Projecting the post-spring Michigan State football offensive depth chart

Without the aid of spring ball, where do position groups sit on the offensive side of the ball?

Spring is an important time for college football depth charts. Practices in March and April set the stage for fall camp battles that may or may not happen as athletes jockey for starting positions. At programs with brand new coaching staffs–like Michigan State–that time is doubly important. Establishing the depth chart of a Mel Tucker’s new regime without the luxury of reports from spring practice or a spring game seems like a fool’s errand.

But I am a fool and these days I’m searching hard for any errand I can find.

The fall practices, training camps, or whatever we end up getting as a resolution from  college football returning during the COVID-19 pandemic will go a long way into shaping who is actually taking snaps once snaps are there to be taken. Mel Tucker has said himself that everybody has a clean slate with him. At some point that slate will have to start to dirty up a bit, as the time for evaluation shrinks by the day and the need for game preparation grows. We’ll see how it shakes out.

With that said, with the help of what we know from previous seasons and reading into press availabilities from assistant coaches, we can start to piece together what the Michigan State football depth chart probably looks like right now.

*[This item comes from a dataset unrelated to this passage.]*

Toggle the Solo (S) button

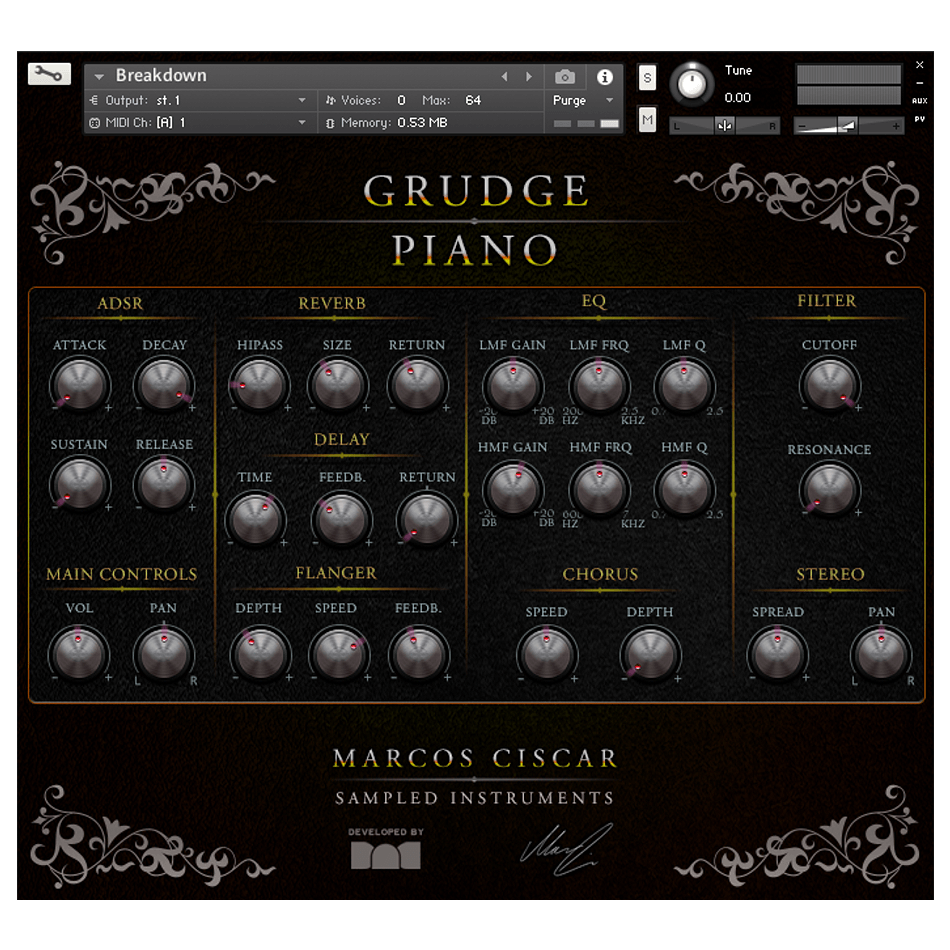[x=647, y=78]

Today we will start with the offensive side of the ball and get to the defense and special teams later in the week.

Quarterback

  1. Rocky Lombardi or Theo Day or Payton Thorne

This is a totally wide open competition. Yes, Lombardi has the most experience of the bunch and it’s not close. But in the fall it will be almost two years since Lombardi has taken a meaningful snap as a starting college quarterback. And it’s not as if his run in 2018 was something that cemented his future as the starting quarterback. Sure, there were some good moments. But there were plenty of bad ones too. Plus, all three are learning a brand new offense. Lombardi’s advantage of being in the old scheme for three-plus years is out the window. Theo Day has almost no real game experience and his one shot against Penn State in 2019 was cut short when he called the wrong play just a few snaps in. Payton Thorne has yet to take the field at MSU. Had Mark Dantonio never left I would have picked Lombardi as the favorite to start, followed by Day and Thorne. With Tucker, I really don’t know. I’d probably just barely give the teeniest of edges to Lomardi with Day and Thorne in a dead heat for backup. Notice how many qualifiers I put in that sentence.